Tuesday, November 01, 2005

October 2004

Lately I've been getting most of my political news from NPR while driving around in Manhattan traffic. Between the taxis and "Scooter", it's a wonder that I have a shred of sanity left. I was pretty mellow about the recent exposure of governmental malfeasence, even the non-indictment of Official A (aka Karl Rove). It doesn't surprise me that the Bushies are stonewalling and being as obtuse as ever.

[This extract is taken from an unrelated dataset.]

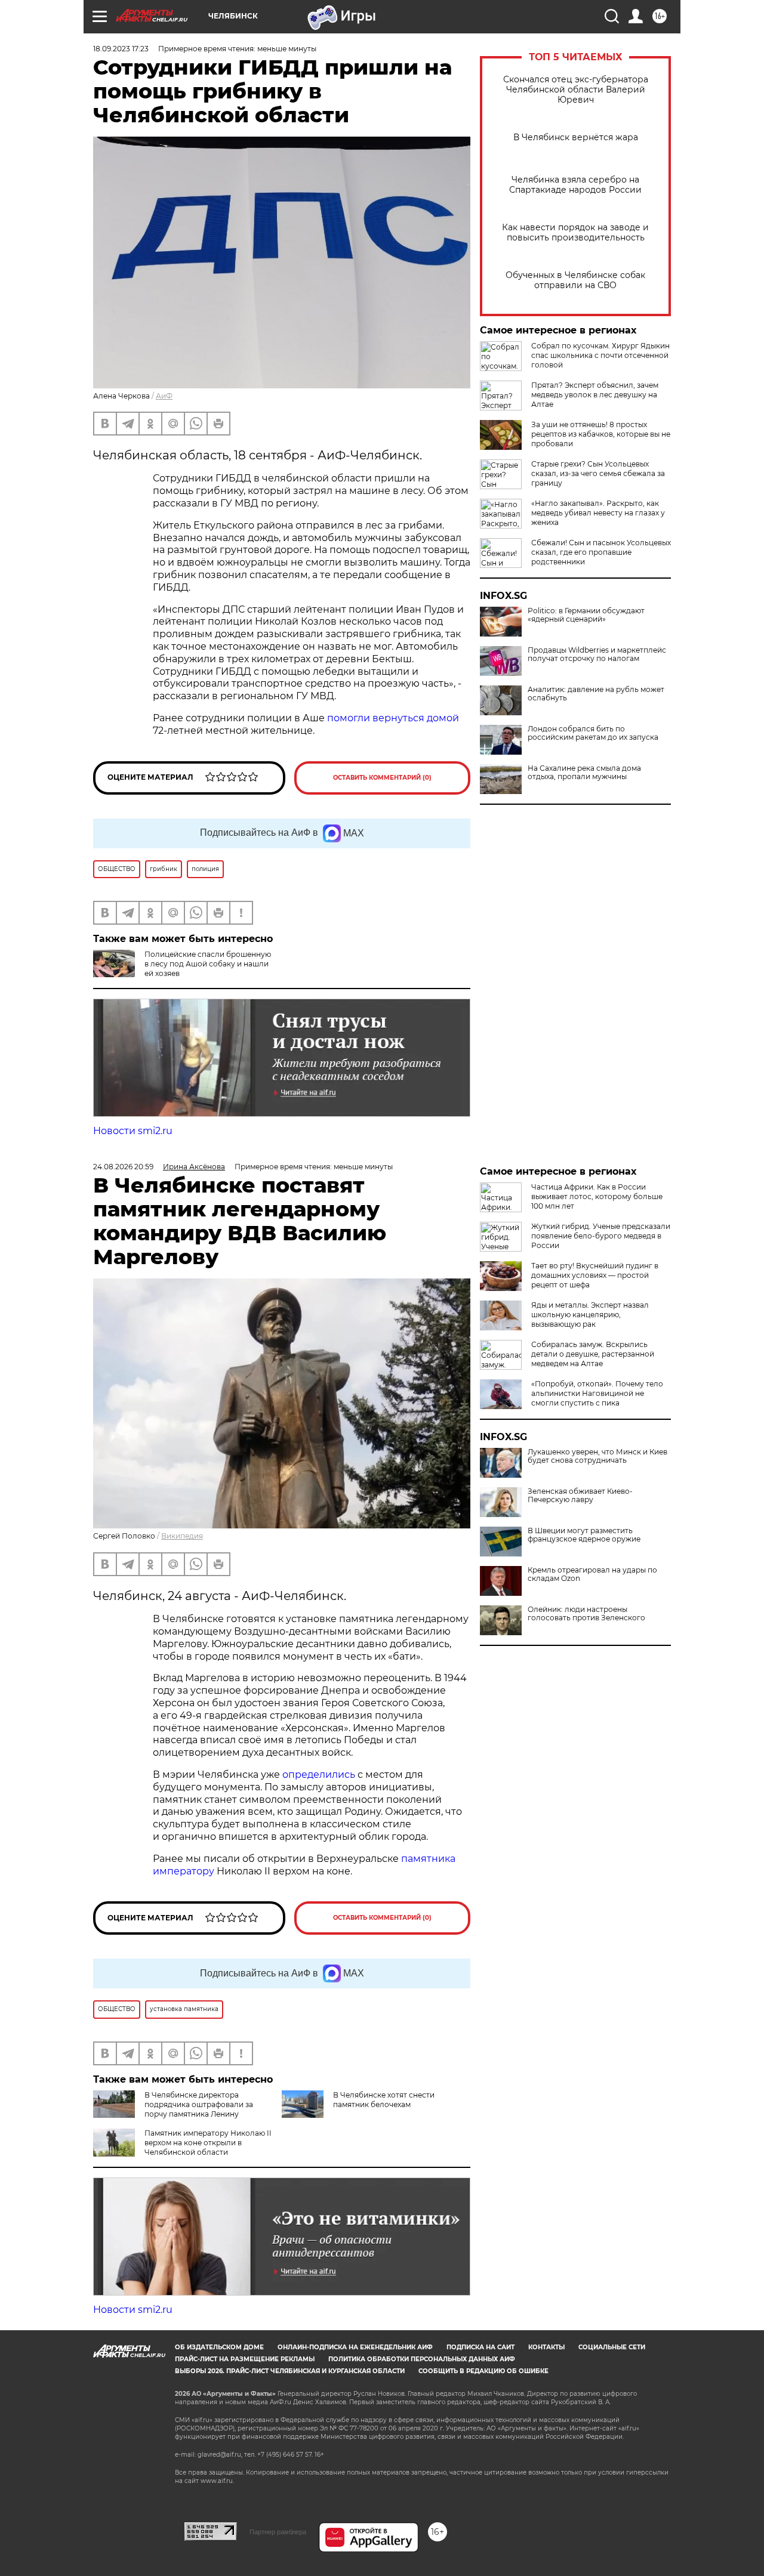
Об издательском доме (219, 2347)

But then I read the editorial by the always insightful E.J. Dionne, Jr. in this morning's Washington Post. He astutely points out that, because of administration prevarication and the foot dragging of journalists, the indictments were handed down in October 2005 instead of October 2004. October 2004, you may remember, was during the presidential election. So, if you're keeping count, by obstructing a federal prosecutor, the Bushies avoided an indictment in the White House one month before the vote. Without obstruction, John Kerry is president. They truly are evil geniuses (and geniuses who, if they can just stall until Christmas 2008, will never need to find out what a prison cot feels like). As Dionne puts it: "Has anyone noticed that the coverup worked?"

If they didn't have video of the baby panda taking its first steps on the same homepage, there might have been violence.